Gabe, thanks for the light recommendations. I actually just ordered the CygoLIte Mitycross 400. From what I’ve read, it’s reliable, it has good battery life, and it’s light and relatively inexpensive. I also really like that it’s made in the USA. It may be a little on the dim side. We’ll see how it does and I’ll post a review.

Mike VannelliJune 13th, 2011 at 8:35 am

Hey Joey nice setup good to see your setup, I havent seen you in about a year hope everything is going really good for you. Last time I rode with you was the crest on monarch. Me and Jason did the kokopelli self supported again. It was super fun probably one of the best times I have had on a bike this year. I hope to see you at the CTR, I am trying to get ready for it i just hope i can make it.

JoeyDurangoJune 13th, 2011 at 9:54 pm

Hey Mike! Good to hear from you! Hoping to see you – and myself – at the CTR as well. I’m not 100% sure yet, we’ll see how the next couple big events go. In any case, I’d be hoping just to make it as well!

The KT sounds pretty cool. Some friends from Durango just did it as well.

Keep it real, see you out there somewhere or another! Tell Jason I say howdy.

JillJanuary 5th, 2012 at 8:03 am

Hey Joey! Congrats on rockin’ the CTR this year! I was browsing setups and ran into yours. Badass that you made all your stuff. I am always impressed not seeing the SAME purchased frame bag and seat bag on every bike.

I just moved to Durango about a month ago and one of the new kids on Bandwagon Racing.Would love to put a face with the name I have heard a lot about, so hit me back at allthingsepic@gmail.com and if you get bored and want to check out my attempts to play bike racer check out allthingsepicwithjill.blogspot.com.

Hill HopperJanuary 19th, 2012 at 8:07 am

Joey D’
Nice setup. Midwest you say? Where? I’m a flatlander from Springfield, MO. I have the ocassional lump in the road to train on, but am always trying to find hills and/or good training rides. Any secrets on training for the CTR? I will be riding it July 30 of this year.

And I love the KNIFE. Good stuff. I ordered a small dive knife that I have mounted to my pack strap.

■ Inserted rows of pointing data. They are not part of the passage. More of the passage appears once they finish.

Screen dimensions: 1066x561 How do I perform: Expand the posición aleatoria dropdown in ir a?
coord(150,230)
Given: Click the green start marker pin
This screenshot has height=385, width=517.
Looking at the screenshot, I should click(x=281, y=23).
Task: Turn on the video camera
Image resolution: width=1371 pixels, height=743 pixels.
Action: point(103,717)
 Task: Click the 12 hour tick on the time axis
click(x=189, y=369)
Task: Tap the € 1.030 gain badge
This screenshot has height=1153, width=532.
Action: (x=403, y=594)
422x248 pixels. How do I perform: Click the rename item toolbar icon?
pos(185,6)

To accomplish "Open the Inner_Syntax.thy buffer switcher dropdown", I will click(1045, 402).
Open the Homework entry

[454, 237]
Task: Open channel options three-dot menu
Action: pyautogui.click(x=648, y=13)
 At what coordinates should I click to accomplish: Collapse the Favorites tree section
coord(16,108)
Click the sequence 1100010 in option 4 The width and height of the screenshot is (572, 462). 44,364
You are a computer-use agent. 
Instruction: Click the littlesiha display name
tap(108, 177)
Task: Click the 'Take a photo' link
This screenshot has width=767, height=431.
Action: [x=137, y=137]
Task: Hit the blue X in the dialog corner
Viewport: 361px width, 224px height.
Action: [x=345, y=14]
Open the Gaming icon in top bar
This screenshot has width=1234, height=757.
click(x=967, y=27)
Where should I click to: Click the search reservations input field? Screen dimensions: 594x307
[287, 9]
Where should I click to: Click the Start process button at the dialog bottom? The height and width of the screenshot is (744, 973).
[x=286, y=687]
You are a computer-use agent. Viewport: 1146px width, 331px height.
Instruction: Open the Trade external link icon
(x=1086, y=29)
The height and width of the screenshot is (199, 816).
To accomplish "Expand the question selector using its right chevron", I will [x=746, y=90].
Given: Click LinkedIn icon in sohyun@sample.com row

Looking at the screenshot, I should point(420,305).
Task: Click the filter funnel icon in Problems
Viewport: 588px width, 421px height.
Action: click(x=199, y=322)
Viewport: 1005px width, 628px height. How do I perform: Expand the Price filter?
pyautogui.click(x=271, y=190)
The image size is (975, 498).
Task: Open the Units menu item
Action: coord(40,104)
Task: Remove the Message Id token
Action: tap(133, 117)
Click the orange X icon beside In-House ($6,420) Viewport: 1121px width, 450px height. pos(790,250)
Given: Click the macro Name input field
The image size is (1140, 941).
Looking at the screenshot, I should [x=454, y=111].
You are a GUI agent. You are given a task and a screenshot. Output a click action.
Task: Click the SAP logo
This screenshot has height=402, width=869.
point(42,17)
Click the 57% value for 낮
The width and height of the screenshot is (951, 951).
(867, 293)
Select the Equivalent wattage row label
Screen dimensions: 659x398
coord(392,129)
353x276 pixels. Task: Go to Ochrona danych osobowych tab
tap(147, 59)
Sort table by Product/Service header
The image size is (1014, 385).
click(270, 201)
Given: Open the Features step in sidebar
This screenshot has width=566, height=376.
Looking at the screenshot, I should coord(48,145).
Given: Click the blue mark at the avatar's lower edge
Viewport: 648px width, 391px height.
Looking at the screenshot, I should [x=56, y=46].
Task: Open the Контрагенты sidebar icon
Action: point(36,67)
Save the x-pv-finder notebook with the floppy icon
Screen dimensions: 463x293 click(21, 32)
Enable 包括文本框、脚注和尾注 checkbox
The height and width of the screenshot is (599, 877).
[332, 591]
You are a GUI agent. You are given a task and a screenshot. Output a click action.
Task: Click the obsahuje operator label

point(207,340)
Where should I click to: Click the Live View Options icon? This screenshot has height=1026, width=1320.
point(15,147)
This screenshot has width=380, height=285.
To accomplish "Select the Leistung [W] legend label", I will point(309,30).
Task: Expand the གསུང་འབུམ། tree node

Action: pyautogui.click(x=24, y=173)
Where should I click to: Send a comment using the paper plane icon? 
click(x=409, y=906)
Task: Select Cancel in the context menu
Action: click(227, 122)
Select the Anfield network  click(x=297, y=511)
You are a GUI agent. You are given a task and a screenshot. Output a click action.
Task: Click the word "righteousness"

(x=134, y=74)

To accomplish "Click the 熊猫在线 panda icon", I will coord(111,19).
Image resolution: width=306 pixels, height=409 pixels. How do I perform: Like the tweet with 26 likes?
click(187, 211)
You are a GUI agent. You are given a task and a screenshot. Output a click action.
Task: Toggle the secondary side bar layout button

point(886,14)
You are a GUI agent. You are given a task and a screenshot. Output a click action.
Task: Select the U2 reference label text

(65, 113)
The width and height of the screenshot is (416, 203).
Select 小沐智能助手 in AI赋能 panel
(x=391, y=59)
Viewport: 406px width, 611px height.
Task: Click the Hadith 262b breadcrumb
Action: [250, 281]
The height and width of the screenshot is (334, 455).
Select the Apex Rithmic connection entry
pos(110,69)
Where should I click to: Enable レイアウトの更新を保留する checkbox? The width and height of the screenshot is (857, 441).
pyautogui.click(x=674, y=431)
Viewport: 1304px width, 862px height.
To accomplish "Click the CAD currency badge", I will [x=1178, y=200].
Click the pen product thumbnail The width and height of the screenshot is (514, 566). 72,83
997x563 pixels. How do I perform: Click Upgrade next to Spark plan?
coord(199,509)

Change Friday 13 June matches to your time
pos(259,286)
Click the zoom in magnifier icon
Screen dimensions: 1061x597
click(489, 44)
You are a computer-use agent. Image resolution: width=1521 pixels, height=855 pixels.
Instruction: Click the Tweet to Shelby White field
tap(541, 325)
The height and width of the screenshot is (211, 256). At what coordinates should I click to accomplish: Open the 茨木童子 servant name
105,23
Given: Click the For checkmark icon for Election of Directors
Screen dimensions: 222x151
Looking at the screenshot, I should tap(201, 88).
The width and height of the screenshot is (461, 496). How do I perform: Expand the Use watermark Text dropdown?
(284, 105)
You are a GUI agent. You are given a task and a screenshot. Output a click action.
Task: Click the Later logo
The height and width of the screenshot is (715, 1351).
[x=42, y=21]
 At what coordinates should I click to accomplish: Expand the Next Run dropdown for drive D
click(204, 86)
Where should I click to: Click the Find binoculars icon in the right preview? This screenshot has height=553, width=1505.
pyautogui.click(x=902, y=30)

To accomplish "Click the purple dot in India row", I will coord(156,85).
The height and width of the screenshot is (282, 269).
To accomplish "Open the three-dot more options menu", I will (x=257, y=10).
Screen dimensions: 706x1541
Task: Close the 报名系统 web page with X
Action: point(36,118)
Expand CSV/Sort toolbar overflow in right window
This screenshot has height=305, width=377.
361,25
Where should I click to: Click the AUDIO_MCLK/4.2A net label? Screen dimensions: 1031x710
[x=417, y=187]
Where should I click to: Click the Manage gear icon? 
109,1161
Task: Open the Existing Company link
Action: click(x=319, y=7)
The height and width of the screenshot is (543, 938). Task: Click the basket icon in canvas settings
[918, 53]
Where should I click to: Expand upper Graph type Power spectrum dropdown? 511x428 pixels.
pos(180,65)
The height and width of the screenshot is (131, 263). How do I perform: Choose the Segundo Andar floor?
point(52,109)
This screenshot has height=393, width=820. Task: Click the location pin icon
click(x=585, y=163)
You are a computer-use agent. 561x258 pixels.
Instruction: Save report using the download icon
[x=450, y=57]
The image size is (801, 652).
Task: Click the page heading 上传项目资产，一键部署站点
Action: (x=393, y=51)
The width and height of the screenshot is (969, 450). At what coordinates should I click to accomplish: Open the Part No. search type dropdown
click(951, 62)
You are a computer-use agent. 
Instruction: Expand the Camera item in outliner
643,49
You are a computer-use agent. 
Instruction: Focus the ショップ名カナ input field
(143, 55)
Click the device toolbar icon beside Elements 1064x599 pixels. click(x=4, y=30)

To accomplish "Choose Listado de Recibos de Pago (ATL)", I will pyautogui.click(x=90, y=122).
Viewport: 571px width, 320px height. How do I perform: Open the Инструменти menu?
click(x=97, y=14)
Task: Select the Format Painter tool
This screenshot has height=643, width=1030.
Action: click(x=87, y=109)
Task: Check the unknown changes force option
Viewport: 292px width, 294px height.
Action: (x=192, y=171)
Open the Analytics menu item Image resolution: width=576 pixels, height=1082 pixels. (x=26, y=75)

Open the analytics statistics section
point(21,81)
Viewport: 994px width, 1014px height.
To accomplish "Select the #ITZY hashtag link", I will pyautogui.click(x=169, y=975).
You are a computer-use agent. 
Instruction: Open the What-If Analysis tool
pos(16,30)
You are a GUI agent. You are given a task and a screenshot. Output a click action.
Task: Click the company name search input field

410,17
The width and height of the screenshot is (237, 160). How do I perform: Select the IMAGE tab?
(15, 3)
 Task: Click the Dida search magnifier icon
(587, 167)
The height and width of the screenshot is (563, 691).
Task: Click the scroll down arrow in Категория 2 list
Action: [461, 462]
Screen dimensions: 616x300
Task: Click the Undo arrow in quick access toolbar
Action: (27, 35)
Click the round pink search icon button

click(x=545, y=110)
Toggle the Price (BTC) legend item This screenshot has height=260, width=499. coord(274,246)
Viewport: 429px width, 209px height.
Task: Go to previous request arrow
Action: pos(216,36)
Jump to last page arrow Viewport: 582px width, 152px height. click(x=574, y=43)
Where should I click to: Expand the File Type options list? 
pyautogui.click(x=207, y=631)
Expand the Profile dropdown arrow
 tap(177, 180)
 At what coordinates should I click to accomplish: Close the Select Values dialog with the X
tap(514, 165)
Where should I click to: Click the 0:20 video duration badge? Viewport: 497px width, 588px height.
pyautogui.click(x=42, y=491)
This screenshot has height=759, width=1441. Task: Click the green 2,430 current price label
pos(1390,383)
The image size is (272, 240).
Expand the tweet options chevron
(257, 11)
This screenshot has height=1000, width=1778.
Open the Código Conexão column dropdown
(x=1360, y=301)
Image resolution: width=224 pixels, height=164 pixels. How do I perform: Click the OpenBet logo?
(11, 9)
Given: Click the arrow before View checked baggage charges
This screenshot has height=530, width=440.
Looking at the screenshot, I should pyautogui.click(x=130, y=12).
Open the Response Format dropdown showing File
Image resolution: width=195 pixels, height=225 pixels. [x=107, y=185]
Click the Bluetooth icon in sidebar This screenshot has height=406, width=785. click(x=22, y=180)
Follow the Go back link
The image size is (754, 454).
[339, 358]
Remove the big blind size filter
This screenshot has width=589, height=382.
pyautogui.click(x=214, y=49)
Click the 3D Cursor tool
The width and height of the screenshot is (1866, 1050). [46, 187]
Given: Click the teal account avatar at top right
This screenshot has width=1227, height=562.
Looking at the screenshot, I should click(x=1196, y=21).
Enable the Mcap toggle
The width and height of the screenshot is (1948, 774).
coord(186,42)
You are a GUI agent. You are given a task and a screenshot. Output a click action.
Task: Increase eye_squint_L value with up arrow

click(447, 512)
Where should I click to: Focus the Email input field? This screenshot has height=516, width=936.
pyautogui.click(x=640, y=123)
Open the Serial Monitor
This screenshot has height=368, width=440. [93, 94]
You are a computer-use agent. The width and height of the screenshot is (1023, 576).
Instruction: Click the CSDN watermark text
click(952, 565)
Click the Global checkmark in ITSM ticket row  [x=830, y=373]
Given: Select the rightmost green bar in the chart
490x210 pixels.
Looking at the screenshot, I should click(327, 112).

JoeyDurangoJanuary 19th, 2012 at 9:45 am

Hey HH,

I live in Durango and have been in Colorado for seven years, but I hail originally from near Louisville, KY. CTR training tips? Hmm. Spend some time at altitude before attempting the beast, for one – and I mean at least a couple weeks, not a few days. Other than that, just ride your arse off (a turn of phrase which can become uncomfortably literal at times if you’re riding enough). Ride your bike all loaded up frequently. And don’t forget to get accustomed to hiking in your riding shoes… good luck and maybe I’ll see you out there, if I can close the shop for a week in mid-summer!

Hill HopperJanuary 19th, 2012 at 11:38 am

Thanks for the tips. I will be there late July a few days before the race start. I’m finishing, not winning. :) And I only got my wife’s blessing for a few days pre-race for acclimation. I’m just stoked to ride this BEAST.

RollingStoneJanuary 29th, 2012 at 10:37 am

Joey, How did the 1×9 set up perform for the CTR or other rides? I ride ss but I’m thinking of building up a spare frame as a 1×9 for bikepacking and I don’t want to get to far away from the simplicity of a ss.

JoeyDurangoJanuary 30th, 2012 at 9:04 am

RollingStone, as a single-speeder myself, I was looking for the same thing you are – a little extra help without much extra complexity. I really liked the 1×9 for the CTR and some other rides/races I did last year. If I’m pedaling in a 3×9 granny gear I can walk faster anyway and break up the monotony of pedaling to boot, which is something you’re trying to do after hours of pedaling. I ran continuous cable housing to the rear derailleur to keep mud and water out and had zero issues the entire race. The other thing I did was to run my SS frame with sliding dropouts and to set the dropouts so that I could run 32×23 (the best cog in my cassette for the application) with no adjustments. I then sized the chain for that SS combo, then added the necessary bit – using two Powerlinks – for the derailleur setup. That way, if something had happened, I could have simply pulled one Powerlink, dropped the bit of chain, and gone SS in less than a minute. Silly simple and it keeps you ready for almost anything. Good luck!